1. [Part 1: Packaging and Uploading Your Algorithm for Use with Amazon SageMaker](#Part-1:-Packaging-and-Uploading-Your-Algorithm-for-Use-with-Amazon-SageMaker)
    1. [Docker Overview](#Docker-Overview)
    1. [How Amazon SageMaker Runs Your Docker Container](#How-Amazon-SageMaker-Runs-Your-Docker-Container)
      1. [How Amazon SageMaker Runs Your Container During Training](#How-Amazon-SageMaker-Runs-Your-Container-During-Training)
        1. [The Input](#The-Input)
        1. [The Output](#The-Output)
      1. [How Amazon SageMaker Runs Your Container During Hosting](#How-Amazon-SageMaker-Runs-Your-Container-During-Hosting)
    1. [The Example Container](#The-Example-Container)
    1. [The Dockerfile](#The-Dockerfile)
    1. [Build and Register the Container](#Build-and-Register-the-Container)
  1. [Test Your Algorithm Locally](#Test-Your-Algorithm-Locally)
  1. [Download the CIFAR-10 Dataset](#Download-the-CIFAR-10-Dataset)
  1. [Train Locally with the Amazon SageMaker Python SDK](#Train-Locally-with-the-Amazon-SageMaker-Python-SDK)
  1. [Fit, Deploy, and Predict](#Fit,-Deploy,-and-Predict)
  1. [Make Predictions Using the Amazon SageMaker Python SDK](#Make-Predictions-Using-the-Amazon-SageMaker-Python-SDK)
1. [Part 2: Training and Hosting Your Algorithm in Amazon SageMaker](#Part-2:-Training-and-Hosting-Your-Algorithm-in-Amazon-SageMaker)
  1. [Set Up the Environment](#Set-Up-the-Environment)
  1. [Create the Session](#Create-the-Session)
  1. [Upload the Data for Training](#Upload-the-Data-for-Training)
  1. [Training on Amazon SageMaker](#Training-on--Amazon-SageMaker)
  1. [Optional: Clean Up](#Optional:-Clean Up)  
1. [Reference](#Reference)

_or_ I'm impatient, just [let me see the code](#The-Dockerfile)!

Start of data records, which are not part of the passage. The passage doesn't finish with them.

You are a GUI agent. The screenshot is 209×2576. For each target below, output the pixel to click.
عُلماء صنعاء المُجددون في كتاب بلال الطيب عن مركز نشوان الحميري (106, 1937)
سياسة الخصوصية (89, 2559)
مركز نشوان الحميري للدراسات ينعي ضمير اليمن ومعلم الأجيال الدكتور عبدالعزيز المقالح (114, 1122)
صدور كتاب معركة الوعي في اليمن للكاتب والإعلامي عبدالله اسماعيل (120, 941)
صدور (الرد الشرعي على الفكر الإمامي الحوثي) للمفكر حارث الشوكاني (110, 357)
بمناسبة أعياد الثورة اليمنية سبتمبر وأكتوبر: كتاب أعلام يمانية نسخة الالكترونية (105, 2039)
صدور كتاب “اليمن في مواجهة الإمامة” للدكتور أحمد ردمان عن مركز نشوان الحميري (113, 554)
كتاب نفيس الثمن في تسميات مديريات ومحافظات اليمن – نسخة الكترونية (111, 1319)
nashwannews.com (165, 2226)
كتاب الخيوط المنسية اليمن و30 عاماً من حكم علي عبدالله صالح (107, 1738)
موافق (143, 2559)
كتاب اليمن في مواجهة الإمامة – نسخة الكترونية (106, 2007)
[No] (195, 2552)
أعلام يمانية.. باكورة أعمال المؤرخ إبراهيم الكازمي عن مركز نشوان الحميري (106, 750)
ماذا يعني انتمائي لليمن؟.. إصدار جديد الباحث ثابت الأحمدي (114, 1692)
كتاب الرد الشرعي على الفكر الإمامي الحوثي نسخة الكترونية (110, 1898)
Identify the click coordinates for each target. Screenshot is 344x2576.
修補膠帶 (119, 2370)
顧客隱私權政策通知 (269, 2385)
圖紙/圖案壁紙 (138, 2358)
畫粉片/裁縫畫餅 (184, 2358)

### When Should You Create a Container for Your Algorithm?

It's not always necessary to create a container to use your own code in Amazon SageMaker. If you use a framework that's supported by Amazon SageMaker, such as Apache MXNet or TensorFlow, you can use the SDK entry points for that framework to supply the Python code that implements your algorithm. We regularly expand the set of supported frameworks, so always check to see if the framework that your algorithm was written in is supported.

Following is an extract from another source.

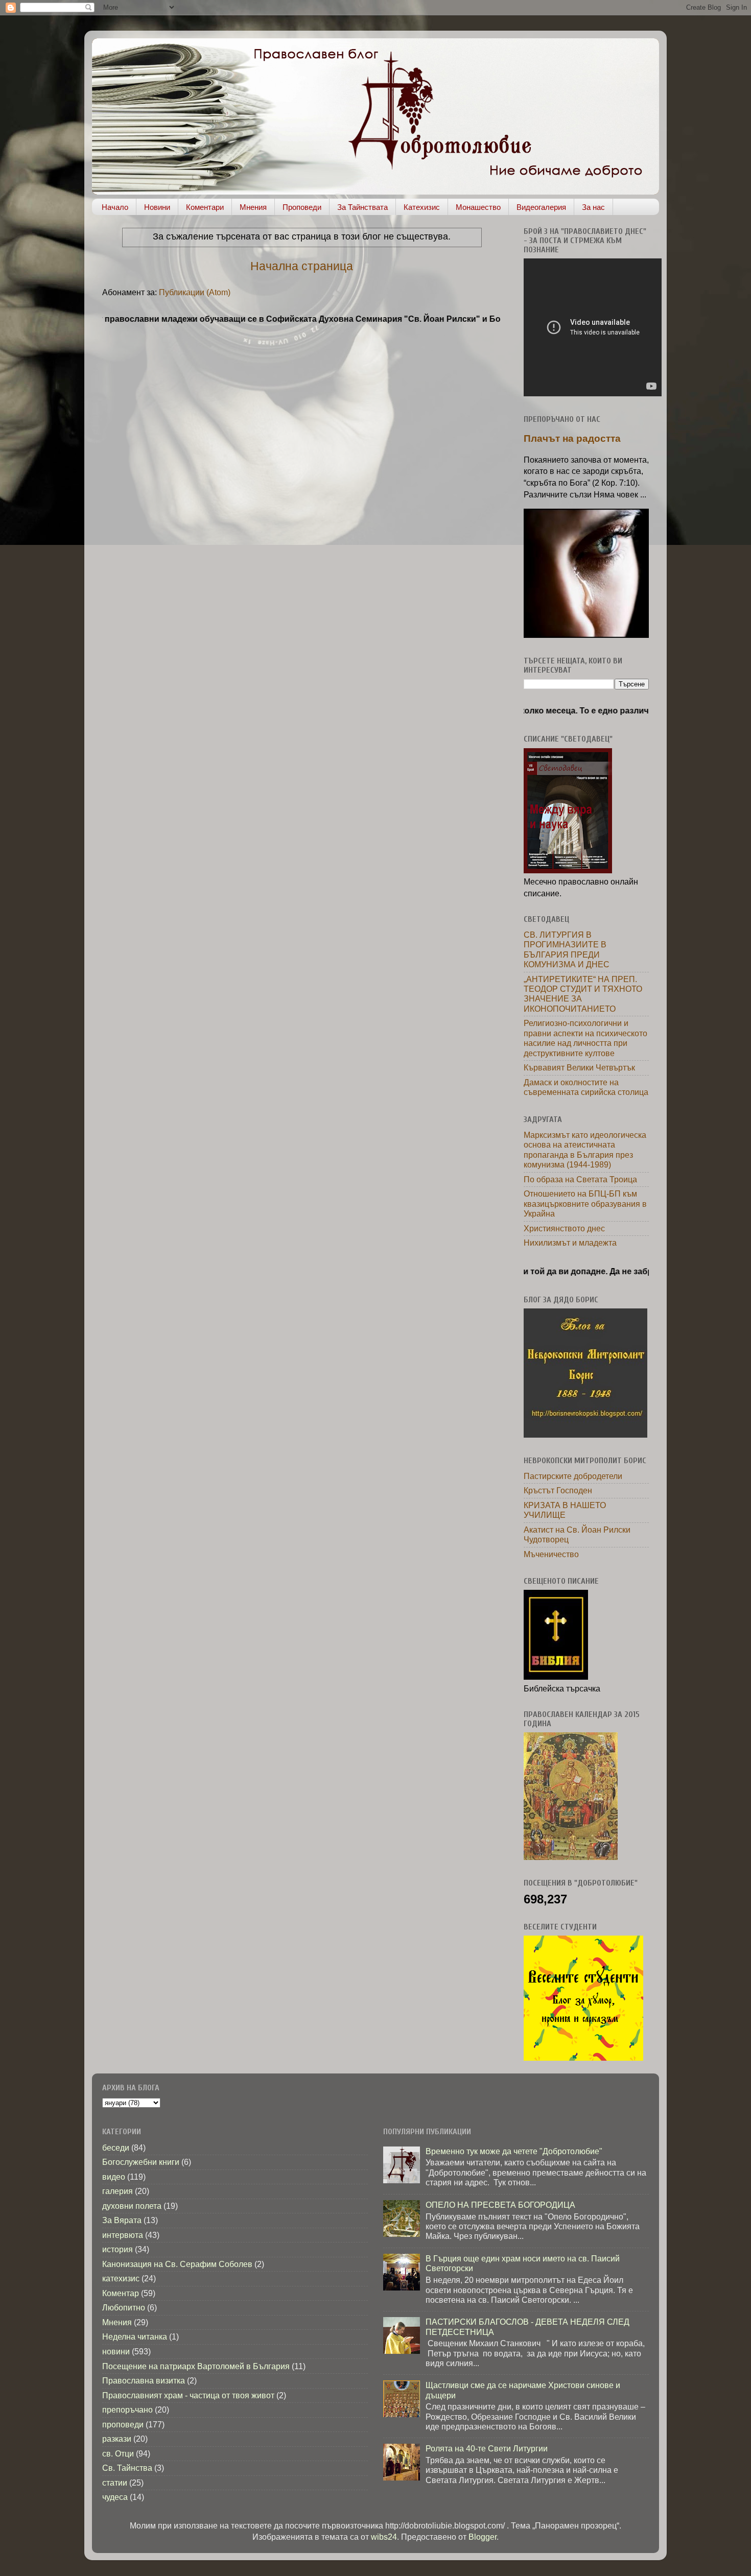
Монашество (478, 207)
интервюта (122, 2234)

However, even if there is SDK support for your framework, sometimes it's more effective to build your own container. You might want to build your own container if the code that implements your algorithm is complex or if you need to make additions to the framework.

If your framework is supported, you might consider building your own container for the following reasons:

* A specific version isn't supported.
* You need to configure and install your dependencies and environment.
* You use a different training or hosting solution than the one provided.
 

### Required Permissions

This notebook creates new repositories in Amazon Elastic Container Registry (Amazon ECR), so you need permissions beyond those granted by the `SageMakerFullAccess` permissions to run it. To add these permissions, add the `AmazonEC2ContainerRegistryFullAccess` managed policy to the AWS Identity and Access Management (IAM) role that you used to start your notebook instance. The new permissions are available immediately (you don't need to restart your notebook instance).

### The Example

In this example, we show how to package a custom TensorFlow container with an example written in Python. The example uses the CIFAR-10 dataset for training and TensorFlow Serving for inference. You can use another inference solution by modifying the Docker container.

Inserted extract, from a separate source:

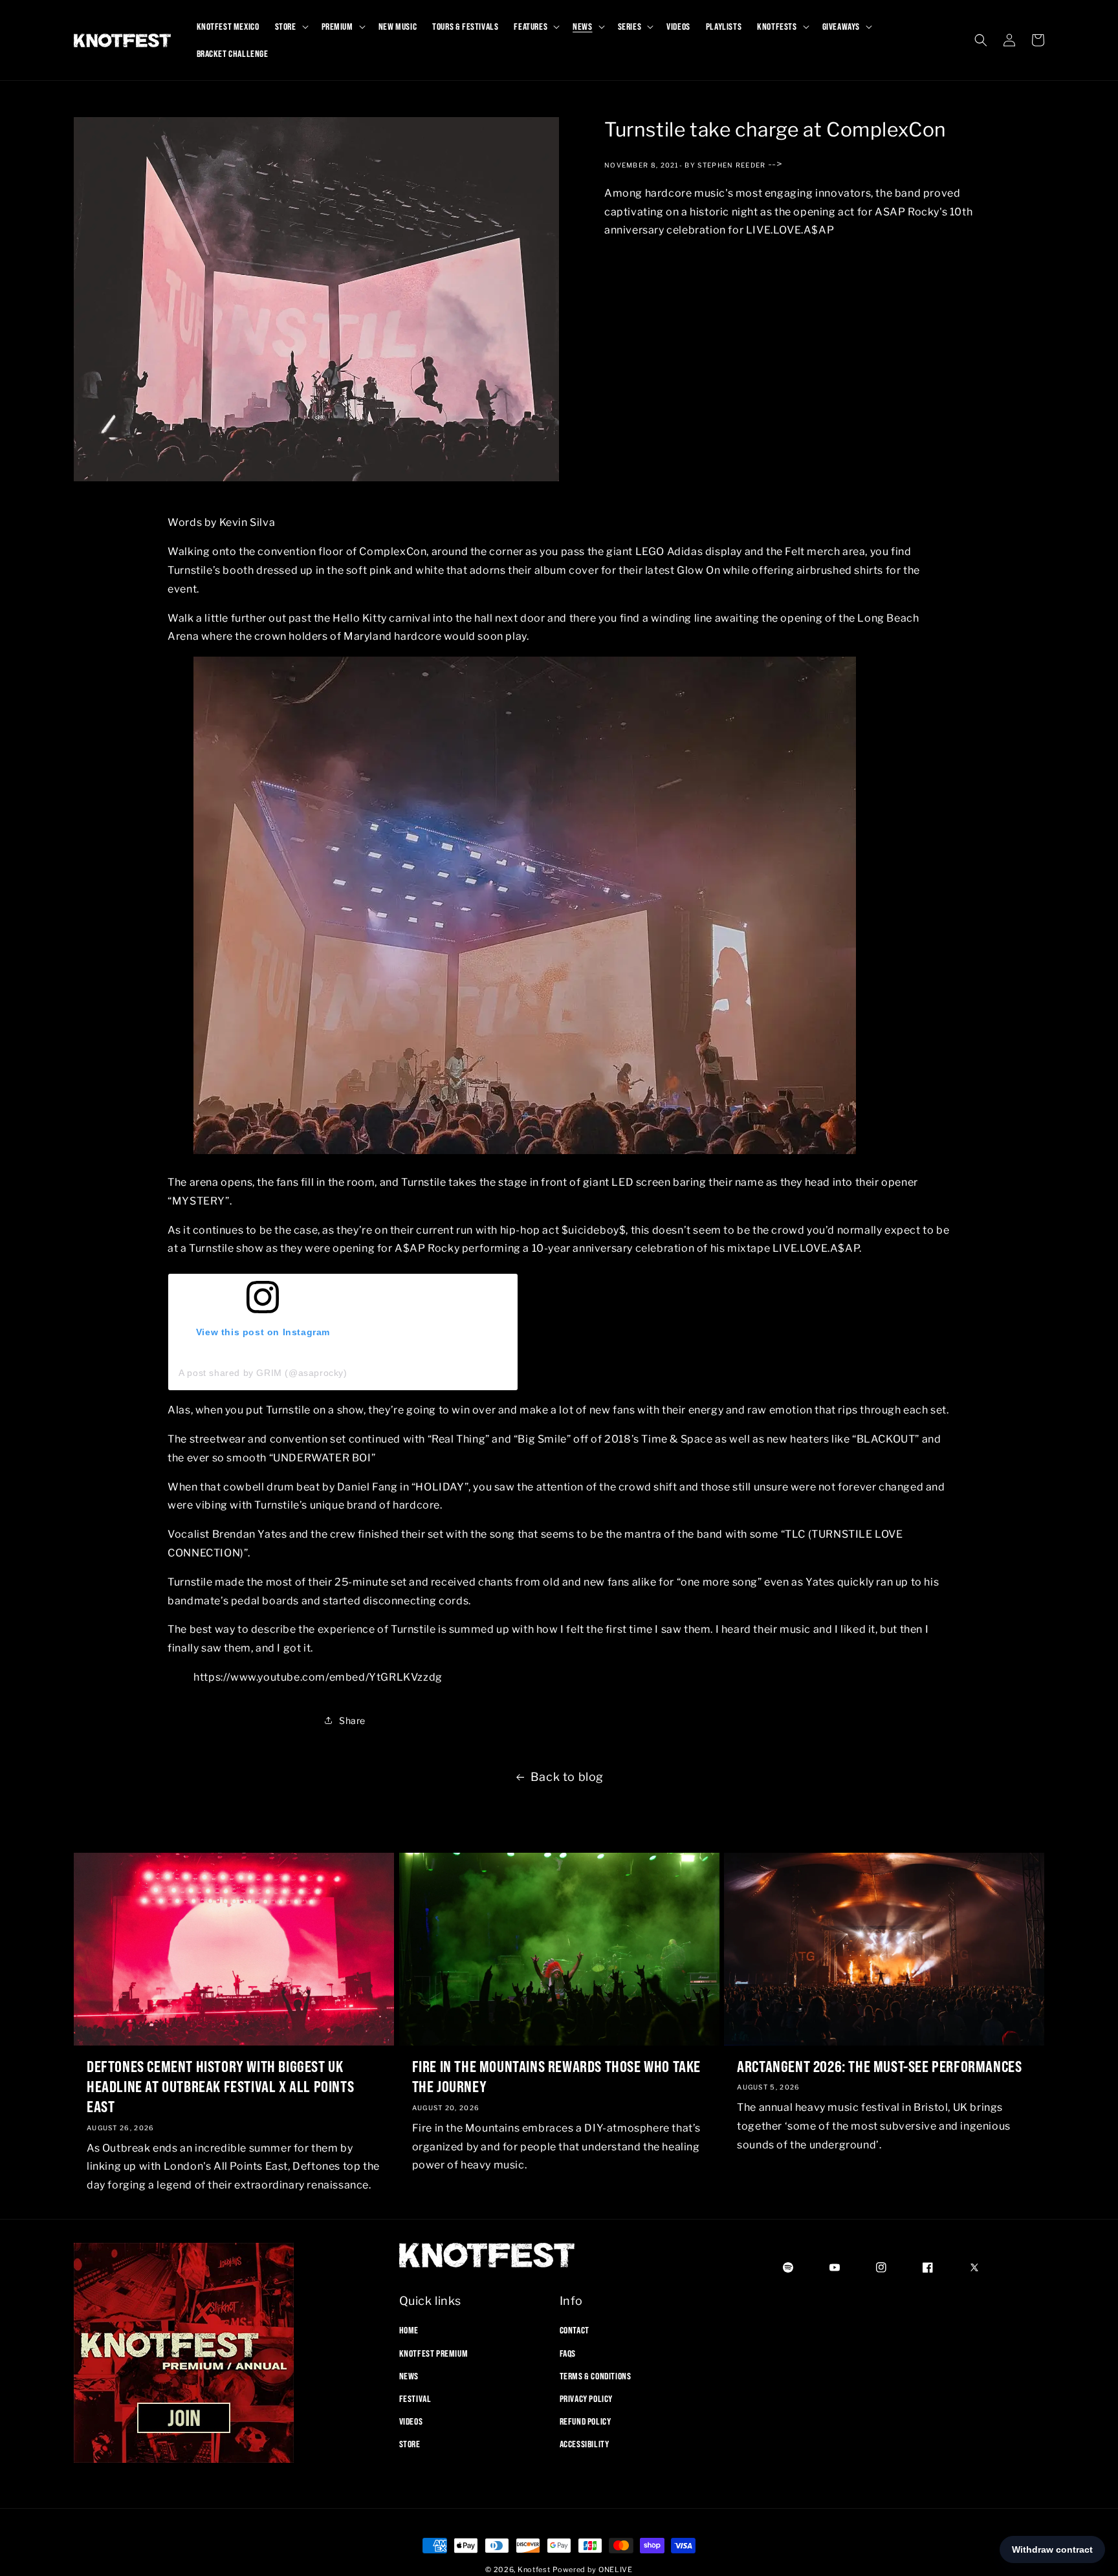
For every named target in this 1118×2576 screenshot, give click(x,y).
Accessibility (584, 2444)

We use a single image for both training and hosting because it's easier to manage one image. If training and hosting have different requirements, you might want to create a separate Dockerfile for each, then build two images. Choose the approach that is easier to develop and manage.

If you're using Amazon SageMaker only for training or only for hosting, build only the required functionality into your container.

[CIFAR-10]: http://www.cs.toronto.edu/~kriz/cifar.html

### The Presentation

This example is divided into two parts. The first explains how to _build_ the container and the second explains how to _use_ the container.

## Part 1: Packaging and Uploading Your Algorithm for Use with Amazon SageMaker

### Docker Overview

If you're familiar with Docker, you can skip to [How Amazon SageMaker Runs Your Docker Container] (#How-Amazon-SageMaker-runs-your-Docker-container).

Docker has become very popular in programming and devops communities because of its flexibility and its well-defined specification for how code can be run in its containers. It is the underpinning of many services built in the past few years, such as [Amazon Elastic Container Service (Amazon ECS)]. Although Docker containers are unfamiliar to many data scientists, they aren't difficult to build and use, and they can significantly simplify software package deployment. 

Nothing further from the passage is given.